Surgical approaches vary too. Ipsilateral orchiectomy is not always advised as ipsilateral autotesticular atrophy or leaving an affected testicle in place due to the possibility of some, albeit small, endocrine function [2, 13]. While ipsilateral orchiectomy may be performed, contralateral orchiopexy rates vary and so too the same possible combinations via inguinal or scrotal approaches [14].

Our case represents a chronic phase extravaginal torsion diagnosed antenatally on routine obstetric ultrasonography. After conferring with the patient’s parents, we performed urgent surgical exploration with ipsilateral orchiectomy and contralateral orchiopexy via a scrotal approach. While salvage of the ipsilateral affected testicle was not our intent, surgical intervention was pursued to ensure bilateral synchronous torsion was not present and to also eliminate the risk of anorchia.

4. Conclusions

Current management of PTT ranges from no intervention during the time of diagnosis to possibly even inducing delivery during intrauterine diagnosis and surgical intervention in the neonate. Therapeutic approach is made on a case-by-case basis, with a significant burden placed on weighing the risks and benefits of surgery in a neonate against future infertility, in addition to devastating physiologic, social, and psychiatric consequences for the patient.

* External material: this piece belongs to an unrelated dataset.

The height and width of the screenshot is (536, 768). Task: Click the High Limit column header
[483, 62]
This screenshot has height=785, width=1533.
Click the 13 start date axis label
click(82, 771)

Further research studies regarding diagnostic intervention and identification of treatment outcomes and prognosis are essential to further the body of evidence to support the development of an evidence-based universal algorithm which would in turn facilitate the most efficacious diagnosis and management approach for this rare clinicopathologic condition.

Data Availability

No data were used to support this study.

Conflicts of Interest

The authors declare that they have no conflicts of interest.